CALIFORNIA BRIEF HISTORY 

The Recent Past

In the past few decades California has experienced a frenzied building of new freeways, airports, factories, and schools. Smog and traffic congestion have enveloped urban areas and an urban landscape has replaced former vineyards and orange groves. Overcrowding, too, has diminished the allure of California and the optimism of Californians who face a future that sometimes seems almost unmanageable.

Following the Vietnam War, the federal government admitted many Asians from countries like Cambodia and Singapore. In addition, a growing number of legal and illegal immigrants from Mexico, the Caribbean, and Latin America have complicated the urban tensions that California already faced.

Pete Wilson was elected governor of California in 1990. A former U.S. senator and a Republican, Wilson faced declining state revenues and serious unemployment problems. These were partly due to the decrease of federal defense spending following the end of the Cold War, the economic and diplomatic struggle between the United States and the Union of Soviet Socialist Republics (USSR). In addition, new business growth had been affected by more stringent environmental regulations.

Many parts of California were buffeted by serious natural disasters in the late 1980s and 1990s. Earthquakes caused major damage in the San Francisco area in 1989 as well as east of Los Angeles in 1992, and again in the Los Angeles area in 1994. Brush fires destroyed more than 1,000 homes in southern California in 1993. By early 1995 winter storms caused flood damage throughout the state. Extensive flooding and mudslides also resulted from above-average rainfall in the winter of 1998 caused by El Niņo, a warming of the atmosphere and oceans that periodically disturbs weather patterns.

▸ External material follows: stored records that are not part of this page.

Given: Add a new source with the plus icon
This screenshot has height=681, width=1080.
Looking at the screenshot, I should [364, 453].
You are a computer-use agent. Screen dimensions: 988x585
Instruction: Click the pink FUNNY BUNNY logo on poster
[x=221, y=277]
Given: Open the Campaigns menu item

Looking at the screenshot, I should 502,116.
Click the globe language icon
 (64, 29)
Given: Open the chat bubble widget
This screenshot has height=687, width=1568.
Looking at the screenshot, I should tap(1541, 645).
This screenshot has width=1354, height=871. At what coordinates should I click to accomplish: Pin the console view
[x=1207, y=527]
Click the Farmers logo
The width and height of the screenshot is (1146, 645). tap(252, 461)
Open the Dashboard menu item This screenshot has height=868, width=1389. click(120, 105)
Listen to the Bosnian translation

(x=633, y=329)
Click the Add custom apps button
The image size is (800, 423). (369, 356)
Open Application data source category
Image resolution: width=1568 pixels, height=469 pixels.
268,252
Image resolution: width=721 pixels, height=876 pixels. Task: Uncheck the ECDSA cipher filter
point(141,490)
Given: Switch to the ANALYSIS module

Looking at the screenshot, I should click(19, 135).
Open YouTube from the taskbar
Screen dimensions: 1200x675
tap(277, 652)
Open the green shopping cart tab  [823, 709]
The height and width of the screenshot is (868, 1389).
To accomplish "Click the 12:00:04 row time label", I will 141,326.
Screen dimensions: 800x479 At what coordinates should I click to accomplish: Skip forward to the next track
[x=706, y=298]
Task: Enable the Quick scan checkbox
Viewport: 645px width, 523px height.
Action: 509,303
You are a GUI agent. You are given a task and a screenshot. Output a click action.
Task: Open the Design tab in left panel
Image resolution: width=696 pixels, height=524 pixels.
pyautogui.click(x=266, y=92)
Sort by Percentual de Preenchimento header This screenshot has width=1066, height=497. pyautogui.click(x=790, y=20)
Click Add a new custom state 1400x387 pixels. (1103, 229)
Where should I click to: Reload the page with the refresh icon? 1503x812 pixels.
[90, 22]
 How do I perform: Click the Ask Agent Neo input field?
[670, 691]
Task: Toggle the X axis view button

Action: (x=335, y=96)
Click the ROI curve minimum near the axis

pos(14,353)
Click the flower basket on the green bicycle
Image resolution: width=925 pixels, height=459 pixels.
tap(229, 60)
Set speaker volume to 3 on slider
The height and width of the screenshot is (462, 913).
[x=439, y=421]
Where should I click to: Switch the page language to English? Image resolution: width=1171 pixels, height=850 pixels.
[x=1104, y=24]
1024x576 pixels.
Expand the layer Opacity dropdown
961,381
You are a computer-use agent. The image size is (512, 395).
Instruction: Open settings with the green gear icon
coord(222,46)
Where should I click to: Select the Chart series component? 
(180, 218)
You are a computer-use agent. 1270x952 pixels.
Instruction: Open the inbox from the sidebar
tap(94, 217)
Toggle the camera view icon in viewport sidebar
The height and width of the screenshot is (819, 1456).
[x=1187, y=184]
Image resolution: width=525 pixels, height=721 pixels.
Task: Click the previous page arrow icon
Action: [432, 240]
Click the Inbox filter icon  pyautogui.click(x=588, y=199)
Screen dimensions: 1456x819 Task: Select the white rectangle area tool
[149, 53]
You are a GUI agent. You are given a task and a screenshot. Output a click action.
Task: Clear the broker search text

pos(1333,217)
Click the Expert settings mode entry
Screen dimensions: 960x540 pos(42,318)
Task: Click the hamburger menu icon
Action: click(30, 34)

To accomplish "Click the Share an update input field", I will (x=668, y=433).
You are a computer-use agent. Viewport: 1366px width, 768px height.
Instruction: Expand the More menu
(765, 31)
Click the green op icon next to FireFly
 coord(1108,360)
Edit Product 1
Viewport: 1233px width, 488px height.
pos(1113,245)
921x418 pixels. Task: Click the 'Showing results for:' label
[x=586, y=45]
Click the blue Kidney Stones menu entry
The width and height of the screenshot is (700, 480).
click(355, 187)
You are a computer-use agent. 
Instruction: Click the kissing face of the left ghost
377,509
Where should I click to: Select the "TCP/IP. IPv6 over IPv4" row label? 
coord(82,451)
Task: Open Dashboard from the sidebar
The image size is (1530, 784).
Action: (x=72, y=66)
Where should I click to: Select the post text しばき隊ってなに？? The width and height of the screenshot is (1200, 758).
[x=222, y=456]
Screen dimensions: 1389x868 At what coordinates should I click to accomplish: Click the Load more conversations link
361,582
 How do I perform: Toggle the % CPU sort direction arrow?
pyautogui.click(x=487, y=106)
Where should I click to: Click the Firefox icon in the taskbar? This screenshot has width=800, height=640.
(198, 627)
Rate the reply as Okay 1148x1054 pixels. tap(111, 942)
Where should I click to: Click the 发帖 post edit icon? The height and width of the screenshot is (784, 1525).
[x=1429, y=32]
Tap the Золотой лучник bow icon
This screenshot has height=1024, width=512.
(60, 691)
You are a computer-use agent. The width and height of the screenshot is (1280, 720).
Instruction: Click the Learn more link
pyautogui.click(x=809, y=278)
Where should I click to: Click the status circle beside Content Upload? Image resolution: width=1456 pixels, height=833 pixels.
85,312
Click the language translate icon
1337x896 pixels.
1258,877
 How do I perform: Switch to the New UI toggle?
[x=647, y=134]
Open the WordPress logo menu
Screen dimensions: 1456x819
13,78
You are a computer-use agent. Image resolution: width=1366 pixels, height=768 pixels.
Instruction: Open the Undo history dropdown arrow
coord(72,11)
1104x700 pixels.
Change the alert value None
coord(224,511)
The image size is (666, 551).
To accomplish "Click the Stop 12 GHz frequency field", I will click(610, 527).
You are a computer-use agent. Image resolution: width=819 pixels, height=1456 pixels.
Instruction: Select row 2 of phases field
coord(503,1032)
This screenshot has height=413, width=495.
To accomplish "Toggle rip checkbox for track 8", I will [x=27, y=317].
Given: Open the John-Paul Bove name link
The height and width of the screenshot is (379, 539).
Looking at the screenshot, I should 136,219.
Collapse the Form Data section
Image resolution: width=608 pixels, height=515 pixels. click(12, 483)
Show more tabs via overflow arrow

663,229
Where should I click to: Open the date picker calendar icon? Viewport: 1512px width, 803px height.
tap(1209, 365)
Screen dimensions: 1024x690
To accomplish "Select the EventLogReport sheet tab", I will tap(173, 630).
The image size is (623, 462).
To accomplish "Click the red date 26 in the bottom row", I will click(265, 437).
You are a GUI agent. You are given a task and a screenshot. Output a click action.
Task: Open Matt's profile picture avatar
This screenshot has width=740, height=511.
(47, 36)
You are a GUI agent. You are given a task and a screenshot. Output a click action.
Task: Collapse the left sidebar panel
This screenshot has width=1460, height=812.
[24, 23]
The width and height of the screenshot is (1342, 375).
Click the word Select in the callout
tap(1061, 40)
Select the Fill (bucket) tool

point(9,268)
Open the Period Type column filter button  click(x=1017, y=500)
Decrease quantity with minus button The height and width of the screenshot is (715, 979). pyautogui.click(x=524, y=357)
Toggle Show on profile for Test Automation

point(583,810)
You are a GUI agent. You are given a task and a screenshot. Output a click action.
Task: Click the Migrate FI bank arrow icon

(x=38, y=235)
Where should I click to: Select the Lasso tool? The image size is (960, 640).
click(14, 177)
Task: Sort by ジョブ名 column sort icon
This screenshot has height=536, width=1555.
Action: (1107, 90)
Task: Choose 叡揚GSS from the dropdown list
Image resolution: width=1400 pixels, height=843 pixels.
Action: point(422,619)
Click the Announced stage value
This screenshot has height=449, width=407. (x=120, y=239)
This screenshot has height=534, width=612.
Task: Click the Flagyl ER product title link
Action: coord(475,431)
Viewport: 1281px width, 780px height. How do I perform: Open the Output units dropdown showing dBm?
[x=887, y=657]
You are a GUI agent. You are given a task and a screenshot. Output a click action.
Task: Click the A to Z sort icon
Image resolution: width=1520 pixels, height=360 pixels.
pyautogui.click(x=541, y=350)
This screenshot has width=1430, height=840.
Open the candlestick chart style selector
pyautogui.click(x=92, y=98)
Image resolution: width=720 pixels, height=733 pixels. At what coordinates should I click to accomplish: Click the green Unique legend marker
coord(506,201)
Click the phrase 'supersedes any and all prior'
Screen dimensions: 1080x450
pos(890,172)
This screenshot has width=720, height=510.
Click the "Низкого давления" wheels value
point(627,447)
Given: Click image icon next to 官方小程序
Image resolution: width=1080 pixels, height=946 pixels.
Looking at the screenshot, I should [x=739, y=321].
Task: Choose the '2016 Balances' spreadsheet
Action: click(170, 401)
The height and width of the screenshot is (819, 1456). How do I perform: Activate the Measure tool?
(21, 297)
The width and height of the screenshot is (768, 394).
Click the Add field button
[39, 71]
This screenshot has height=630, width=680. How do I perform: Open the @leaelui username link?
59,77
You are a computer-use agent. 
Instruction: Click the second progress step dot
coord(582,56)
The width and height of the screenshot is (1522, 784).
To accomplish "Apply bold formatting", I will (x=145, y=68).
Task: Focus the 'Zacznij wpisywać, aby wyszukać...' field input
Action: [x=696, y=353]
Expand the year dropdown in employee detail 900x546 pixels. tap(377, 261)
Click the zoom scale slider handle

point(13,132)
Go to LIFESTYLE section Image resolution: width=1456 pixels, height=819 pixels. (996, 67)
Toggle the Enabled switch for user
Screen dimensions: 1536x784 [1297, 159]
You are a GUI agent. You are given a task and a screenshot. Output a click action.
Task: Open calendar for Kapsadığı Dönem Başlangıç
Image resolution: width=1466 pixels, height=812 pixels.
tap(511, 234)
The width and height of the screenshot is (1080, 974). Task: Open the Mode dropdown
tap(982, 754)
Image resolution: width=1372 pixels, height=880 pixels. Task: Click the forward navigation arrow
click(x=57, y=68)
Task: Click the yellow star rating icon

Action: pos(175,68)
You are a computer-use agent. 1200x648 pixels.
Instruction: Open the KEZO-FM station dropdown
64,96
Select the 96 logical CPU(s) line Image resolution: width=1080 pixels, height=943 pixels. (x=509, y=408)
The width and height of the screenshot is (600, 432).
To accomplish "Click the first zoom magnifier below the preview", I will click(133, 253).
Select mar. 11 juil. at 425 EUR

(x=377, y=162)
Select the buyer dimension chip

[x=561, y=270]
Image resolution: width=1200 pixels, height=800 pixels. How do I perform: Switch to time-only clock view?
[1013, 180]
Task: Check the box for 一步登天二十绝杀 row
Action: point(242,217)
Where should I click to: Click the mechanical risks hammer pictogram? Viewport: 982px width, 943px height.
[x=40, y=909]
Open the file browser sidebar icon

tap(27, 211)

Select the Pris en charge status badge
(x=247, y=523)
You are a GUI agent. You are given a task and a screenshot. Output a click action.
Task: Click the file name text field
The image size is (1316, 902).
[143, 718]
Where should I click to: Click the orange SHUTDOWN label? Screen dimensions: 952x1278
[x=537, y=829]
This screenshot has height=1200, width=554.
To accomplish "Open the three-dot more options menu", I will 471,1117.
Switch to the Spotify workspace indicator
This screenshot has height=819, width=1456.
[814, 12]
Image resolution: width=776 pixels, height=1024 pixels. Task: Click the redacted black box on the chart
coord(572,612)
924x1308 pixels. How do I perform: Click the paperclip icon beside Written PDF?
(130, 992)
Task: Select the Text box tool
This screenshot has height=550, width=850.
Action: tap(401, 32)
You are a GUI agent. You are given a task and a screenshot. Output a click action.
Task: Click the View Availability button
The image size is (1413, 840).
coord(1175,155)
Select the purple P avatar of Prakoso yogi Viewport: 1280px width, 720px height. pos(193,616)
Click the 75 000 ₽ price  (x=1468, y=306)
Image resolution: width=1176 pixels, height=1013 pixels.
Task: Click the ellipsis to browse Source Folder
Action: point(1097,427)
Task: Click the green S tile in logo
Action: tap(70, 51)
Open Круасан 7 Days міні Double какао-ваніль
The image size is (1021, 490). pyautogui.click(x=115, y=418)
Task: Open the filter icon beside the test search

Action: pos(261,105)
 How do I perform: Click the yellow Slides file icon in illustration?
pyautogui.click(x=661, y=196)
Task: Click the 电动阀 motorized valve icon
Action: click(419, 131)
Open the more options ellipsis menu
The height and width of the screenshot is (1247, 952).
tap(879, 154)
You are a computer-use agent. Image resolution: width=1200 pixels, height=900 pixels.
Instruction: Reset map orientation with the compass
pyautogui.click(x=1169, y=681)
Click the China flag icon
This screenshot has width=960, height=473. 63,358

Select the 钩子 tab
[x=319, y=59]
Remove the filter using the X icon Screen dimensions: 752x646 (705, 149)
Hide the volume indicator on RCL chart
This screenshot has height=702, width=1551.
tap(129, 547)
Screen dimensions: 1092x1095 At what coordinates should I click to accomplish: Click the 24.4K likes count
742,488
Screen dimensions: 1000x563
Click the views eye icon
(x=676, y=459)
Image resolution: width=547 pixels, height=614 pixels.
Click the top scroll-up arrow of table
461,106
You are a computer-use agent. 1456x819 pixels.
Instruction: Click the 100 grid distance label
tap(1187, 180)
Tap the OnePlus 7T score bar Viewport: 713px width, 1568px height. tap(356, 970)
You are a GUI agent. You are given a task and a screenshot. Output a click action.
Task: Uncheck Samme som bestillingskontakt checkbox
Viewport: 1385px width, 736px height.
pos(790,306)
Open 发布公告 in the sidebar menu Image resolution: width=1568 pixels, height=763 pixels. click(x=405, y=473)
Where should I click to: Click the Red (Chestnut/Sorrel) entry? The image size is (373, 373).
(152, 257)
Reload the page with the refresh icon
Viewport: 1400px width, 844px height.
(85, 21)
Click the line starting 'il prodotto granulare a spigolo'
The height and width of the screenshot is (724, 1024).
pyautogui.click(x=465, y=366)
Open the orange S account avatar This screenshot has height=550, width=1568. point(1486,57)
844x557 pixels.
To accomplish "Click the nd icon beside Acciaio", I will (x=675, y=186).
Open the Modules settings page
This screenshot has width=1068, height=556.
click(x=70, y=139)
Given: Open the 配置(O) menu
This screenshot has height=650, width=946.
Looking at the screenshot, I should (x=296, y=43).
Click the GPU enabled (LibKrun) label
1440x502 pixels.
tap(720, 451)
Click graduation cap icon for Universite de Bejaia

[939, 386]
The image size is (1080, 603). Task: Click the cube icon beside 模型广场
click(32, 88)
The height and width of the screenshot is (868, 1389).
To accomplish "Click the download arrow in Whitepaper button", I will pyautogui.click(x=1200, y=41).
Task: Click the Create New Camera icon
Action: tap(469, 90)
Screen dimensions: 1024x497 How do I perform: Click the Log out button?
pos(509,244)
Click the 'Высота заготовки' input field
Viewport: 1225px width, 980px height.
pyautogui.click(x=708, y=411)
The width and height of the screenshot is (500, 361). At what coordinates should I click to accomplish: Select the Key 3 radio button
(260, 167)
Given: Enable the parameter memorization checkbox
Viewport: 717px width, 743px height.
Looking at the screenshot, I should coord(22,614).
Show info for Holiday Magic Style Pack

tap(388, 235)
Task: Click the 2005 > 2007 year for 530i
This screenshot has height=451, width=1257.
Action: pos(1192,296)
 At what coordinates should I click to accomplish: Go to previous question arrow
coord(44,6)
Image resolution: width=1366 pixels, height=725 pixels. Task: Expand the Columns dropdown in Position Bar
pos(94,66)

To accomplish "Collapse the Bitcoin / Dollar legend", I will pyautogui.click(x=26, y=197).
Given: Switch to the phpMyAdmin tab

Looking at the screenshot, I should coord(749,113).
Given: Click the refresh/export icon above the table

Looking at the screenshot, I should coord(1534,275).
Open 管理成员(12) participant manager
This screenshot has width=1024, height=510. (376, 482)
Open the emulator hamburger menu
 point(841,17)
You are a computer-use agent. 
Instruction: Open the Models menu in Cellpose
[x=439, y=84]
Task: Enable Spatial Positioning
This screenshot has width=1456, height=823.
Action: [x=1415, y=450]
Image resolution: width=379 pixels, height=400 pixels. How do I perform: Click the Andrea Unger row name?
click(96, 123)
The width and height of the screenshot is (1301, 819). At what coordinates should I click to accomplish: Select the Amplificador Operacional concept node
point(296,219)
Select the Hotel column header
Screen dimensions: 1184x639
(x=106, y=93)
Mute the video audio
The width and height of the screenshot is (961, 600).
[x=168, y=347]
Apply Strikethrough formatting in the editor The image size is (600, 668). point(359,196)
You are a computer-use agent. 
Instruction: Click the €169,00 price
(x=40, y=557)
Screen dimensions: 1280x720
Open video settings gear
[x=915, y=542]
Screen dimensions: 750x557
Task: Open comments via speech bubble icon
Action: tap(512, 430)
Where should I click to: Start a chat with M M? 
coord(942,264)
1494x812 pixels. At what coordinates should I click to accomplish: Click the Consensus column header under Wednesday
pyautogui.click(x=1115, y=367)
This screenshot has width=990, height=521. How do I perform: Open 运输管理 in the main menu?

Racial tensions also increased in the 1990s. In 1991 white Los Angeles police officers were videotaped while beating a black motorist named Rodney King. When the officers were found not guilty during their criminal trial in 1992, the acquittal set off yet another riot in south-central Los Angeles. Some 58 people were killed and many homes and businesses were destroyed or looted. In April 1993 a court convicted two of the police officers for violating Rodney King's civil rights.

Also in the 1990s, illegal immigration from Mexico became one of the biggest political issues in California. In November 1994 California voters approved the controversial Proposition 187, which would revoke the rights of illegal immigrants to state education, welfare, and health services. The measure caused many Hispanic residents to withdraw their support for the state's Republican administration, which had led efforts to pass the proposition. Tensions also increased between California and the Mexican government, and in February 1999 the state's newly elected Democratic governor, Gray Davis, visited Mexico and began efforts to mend the rift. However, the main provisions of the proposition never took effect. In a series of decisions a U.S. District judge overturned major parts of the proposition because the regulation of immigration is a federal rather than a state power. In July 1999 Davis reached an agreement with the opponents of the proposition in which the state ended its appeals of the court rulings and left the main provisions of the proposition overturned.

Racial politics have also affected higher education in California. To reflect ethnic diversity, in the 1970s university administrators devised complex racial preference criteria for each state university campus. While increasing minority representation, the system prevented some top California high school graduates from being admitted. Under the earlier (1978) U.S. Supreme Court decision, Regents of the University of California v. Bakke, the University of California was prohibited from creating such racial quotas, but was permitted to consider race as one factor in admissions policies.

   
In July 1995, however, the University of California Board of Regents turned away from previous admissions policies entirely when it passed a resolution eliminating programs that called for racial and gender preferences in admissions, hiring, and the granting of outside contracts. In November 1996 a statewide challenge to affirmative action programs throughout state government was placed on the ballot. California voters passed the California Civil Rights Initiative, also known as Proposition 209, which ended any preference based on gender, race, or ethnicity for state jobs, state contracts, or admission to state schools.

California voters also passed another statewide ballot measure, Proposition 227, which required the state's public schools to end most of their bilingual education programs. The proposition, approved in June 1998, ordered that schools teach classes primarily in English, but it gave parents the right to seek a waiver from English-only instruction if their children wished to remain in bilingual programs.

The past few decades have been California's most complicated historical period. The rapid construction of freeways, airports, new factories and schools symbolized a continuing shift away from an agricultural society toward an industrial one. As the state moved from a rural to an urban culture, vineyards and orange groves gave way to urban sprawl. Nonetheless, California's warm climate and outdoor way of life continue to attract many new residents.